南山区に香港4大学研究所が開校

投稿日時 2007-3-30 11:11:22 | トピック: 産業・経済

深セン市政府は最近、南山区高新技術園の22.6ヘクタールの土地を香港の4大学の受講教室と研究センターのために割り当てる事にしたと深セン日報が伝えている。
4つの大学は香港科技大学香港中文大学香港理工大学と、4月3日より深セン研究センターの工事が始まる香港城市大学である。

香港の新聞である大公報が伝えたところによると、南山区高新技術園内の虚擬大学園に位置している1万2500平方メートルの2区画の土地は、2005年に香港理工大学と香港城市大学に充てられており、一方昨年1万5000平方メートルの土地を香港科技大学に、2万5000平方メートルは香港中文大学に配分されたとした。

香港科技大学は研究所の建設のためにおよそ1億元(1282万USドル)を調達する予定である。完成すると、床面積の60%が研究室と研究設備のために使用され、残りの部分は教室や管理事務所に使われる。また大学のビジネススクールからの選任教授は地元の経営者などへ講義を行い、センターでの研究は情報技術、エレクトロニクス、バイオ医薬、ナノテクノロジー(※1)、ICデザイン(集積回路)、無線通信のような科目を網羅している。

来月にも建設工事が始まる香港城市大学では研究センターのために7000万元の費用がかけられる。

また香港城市大学研究センターに隣接する場所に香港理工大学の支部校が概算投資5000万元で建設予定である。その中には中医薬研究室や新素材研究室、防災研究室、製織技術研究室などのベンチャー投資の研究センターを内在している。

昨年4月からは4つのシャトルバスが香港と深セン高新技術園との間で毎日運行されている。

これまでのところ、虚擬大学園で5つの香港の大学が研究センターを開いている。

※1
「ナノテクノロジー」とは10億分の1メートルスケールの超極小領域で進められる物づくりを指し、1nm(ナノメートル)はおよそ髪の毛の太さの10万分の1、或いは赤血球の1000分の1もの微細サイズである。
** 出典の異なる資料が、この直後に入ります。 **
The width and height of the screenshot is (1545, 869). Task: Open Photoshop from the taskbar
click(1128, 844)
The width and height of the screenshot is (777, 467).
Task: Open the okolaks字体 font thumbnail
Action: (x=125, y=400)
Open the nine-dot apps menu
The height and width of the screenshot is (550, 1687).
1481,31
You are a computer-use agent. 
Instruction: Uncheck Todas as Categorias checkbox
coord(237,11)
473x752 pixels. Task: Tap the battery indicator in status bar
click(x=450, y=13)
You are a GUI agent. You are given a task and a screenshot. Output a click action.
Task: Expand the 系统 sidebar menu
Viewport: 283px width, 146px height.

この超微細なサイズで開発が進められているのは、顕微鏡の世界で、いままで使用してきた光学顕微鏡(通常の顕微鏡)では視認不可能だった領域を、走査型プローブ顕微鏡※2や原子間力顕微鏡※3などによって原子レベルでの解析・操作を可能にしている。ナノの世界では物質の特性や機能が変化したり、これまで不可能と思われた現象が起こることが確認されており、ITやバイオテクノロジー、エレクトロニクスと共にさまざまな産業分野と融合することで新素材や技術誕生が期待されている。
ナノテクにおける技術一例:微細加工技術、ナノエレクトロニクス、ナノ素材、ナノ機器、ナノバイオ、ナノスケールデバイス、ナノ医療、ナノ製品、ナノ粒子、カーボンナノチューブなど

※2
「走査型プローブ顕微鏡」とは先端を尖らせた探針を用いて、物質の表面をなぞるように動かして表面状態を拡大観察する顕微鏡。この先端部分は原子1個という超極小であればあるほど精度が高く、安定した検出が可能。この技術にナノテクノロジーが使用される。

※3
「原子間力顕微鏡」とは上述のプローブがより尖っているとプローブ先端と試料面との間に働く原子間力をカンチレバー(微小な板バネ)の変位から測定し、探針を表面に沿って走査することで試料表面の像を形成するという構造。